Coconut Curry Fried Rice
Cooking the rice in coconut milk, bring this dish to a whole new level that couldn’t be reached by otherwise. And what two exotic flavors go better together than coconut and curry! Simple, yet delicious!
Coconut Curry Fried Rice
- 1 cup basmati rice
- 2 cups coconut milk beverage, or less according to package directions
- 1 egg optional
- 3 Tbsp coconut oil divided
- 6 scallions chopped
- 2 tsp curry powder
- Salt and pepper to taste
- Cook rice according to package directions, using coconut milk instead of water. If you have the time, spread rice out on a baking sheet to cool. This will 'set' the rice and prevent it from clumping when fried.
- Into a hot skillet scramble egg with 1 Tbsp oil, then set aside.
- Add remaining oil to skillet, along with scallions and curry powder. Stir-fry for 1 minutes, then add cooked rice. Toss until well coated, then stir in egg and season to taste with salt and pepper.
[hr]FAQ: Learn how to make your own Coconut Milk
My sister can’t tolerate onions or most spices, so I went easy on the curry and used chopped green pepper. It was delicious!
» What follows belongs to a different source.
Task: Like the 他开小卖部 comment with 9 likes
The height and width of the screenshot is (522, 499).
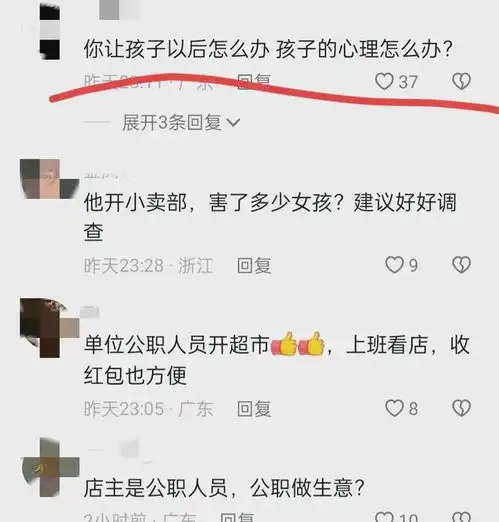Action: (x=394, y=265)
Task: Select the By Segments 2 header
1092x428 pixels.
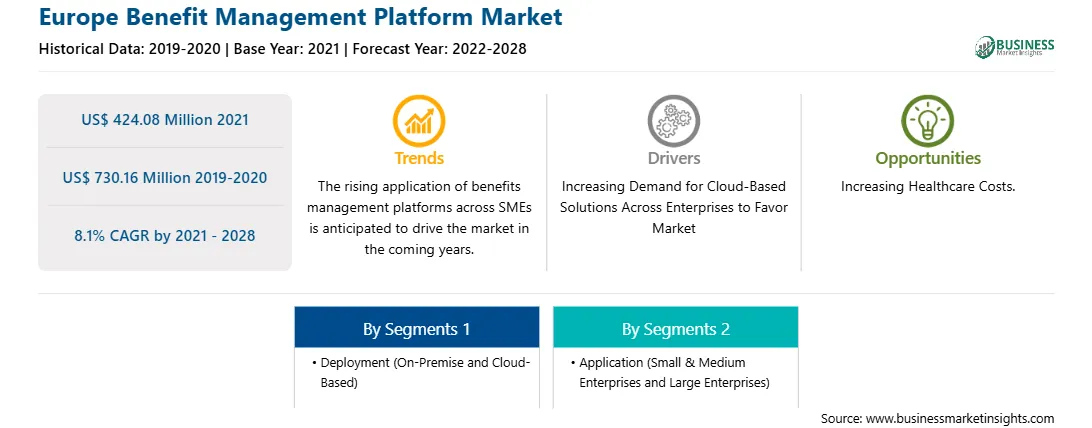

this sounds yummy. I have a question though. Coconut milk comes in cans and cartons. They are not the same thing though, right? so when I recipe calls for coconut milk, how does the reader know which type the recipe calls for?
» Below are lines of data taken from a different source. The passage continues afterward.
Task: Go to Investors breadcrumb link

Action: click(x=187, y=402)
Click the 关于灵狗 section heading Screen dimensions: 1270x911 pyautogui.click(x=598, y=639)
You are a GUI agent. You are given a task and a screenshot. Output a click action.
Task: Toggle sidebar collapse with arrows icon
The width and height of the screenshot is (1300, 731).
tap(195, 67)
My husband is diabetic so we avoid white rice. Can I easily substitute brown rice in this recipe? I use a rice cooker, will tht also work, and what alterations would you suggest?
Do you have a section for GF Low Glycemic recipes? Thanks!
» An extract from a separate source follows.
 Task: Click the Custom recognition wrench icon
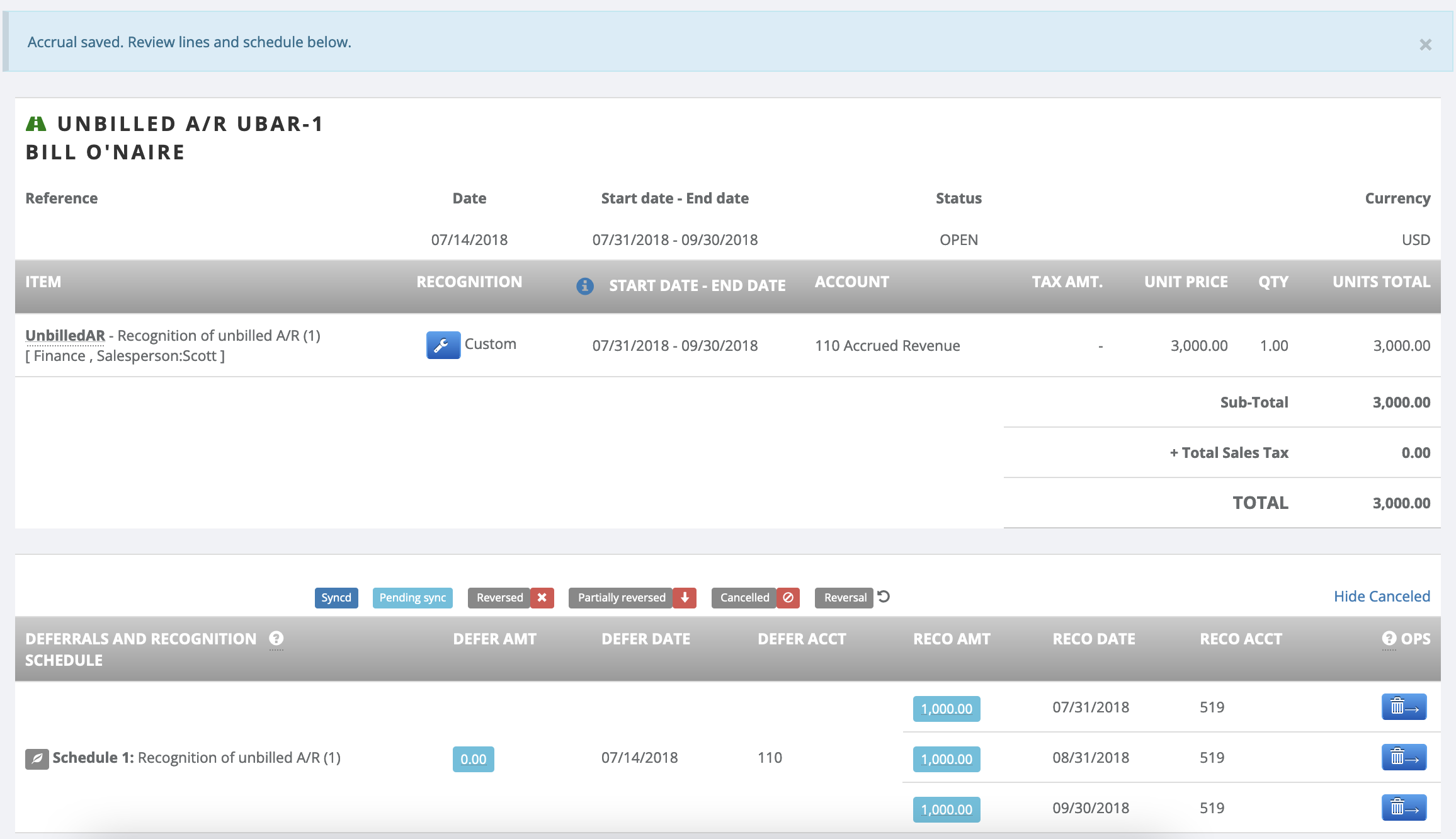443,345
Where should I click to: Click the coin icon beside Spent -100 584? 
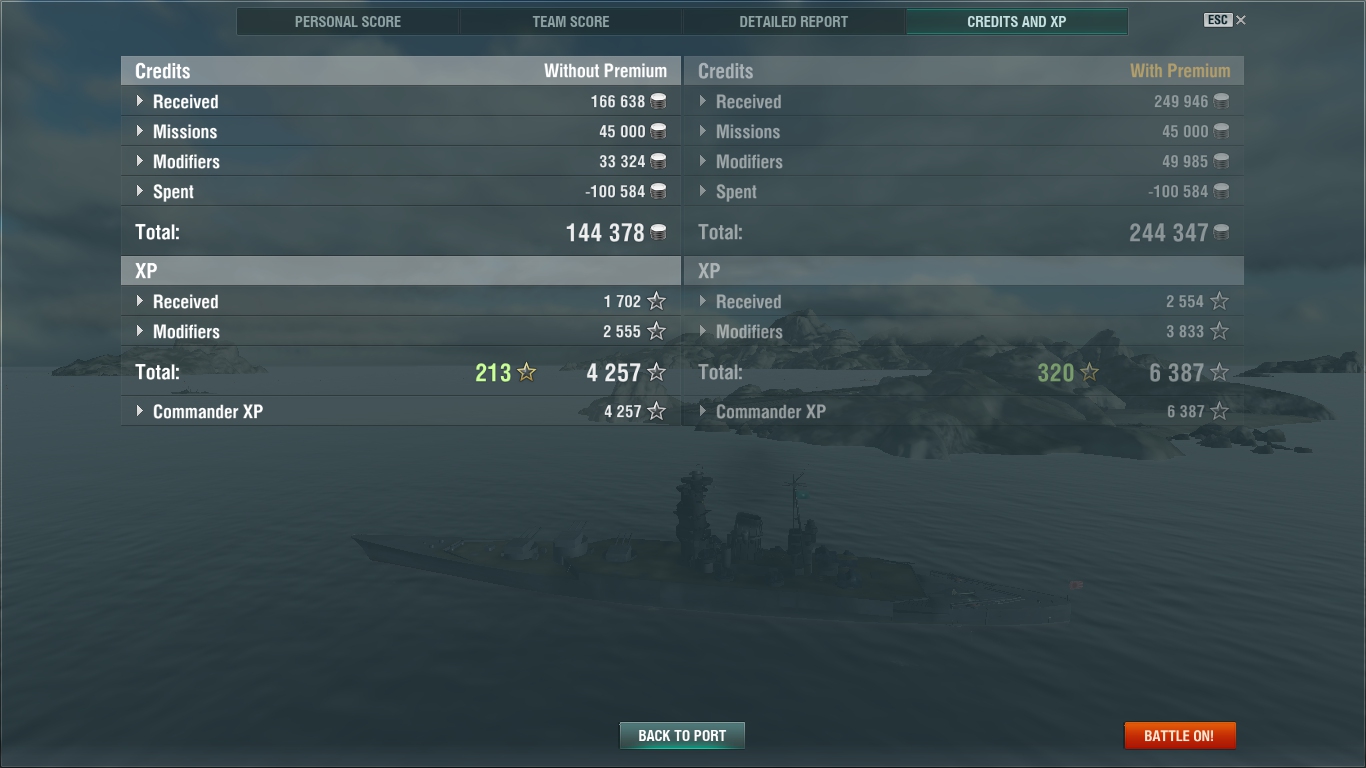658,191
Use what ever type of rice you like, just add the appropriate amount of liquid (coconut milk) that is specific for that type of rice. A rice cooker should work no problem using coconut milk.
Great question! I actually have an article coming out soon that will shed light on all that and more…so stay tuned!. In most recipes if canned coconut milk is asked for – which is thick and creamy, it will say ‘canned’ in the ingredient list. Otherwise, if it just says 1 cup coconut milk, it would be the drinkable version in the cartons. Although having said that, it’s all up to your personal taste in most cases, and what type of dish it is. If you want a thicker dish (and with higher calories), as in a curry where you want a sauce-like consistency, you’d use the thick canned coconut milk. Or if you want to use it like water, but want the coconut flavor, like in this coconut curry fried rice dish, you’d use the drinkable coconut milk.
I have neuropathy & Fibromyalgia so I am told I have to be 425 calories a day, no night shades, no dairie products, no additives, no preserves, no beef, no chicken,no fish I have high blood pressure high cholesterol, an bad cholesterol.They gave me at year an it has been threey yearsI kind of fall off the list. I was 141lbs am now 173 lbs.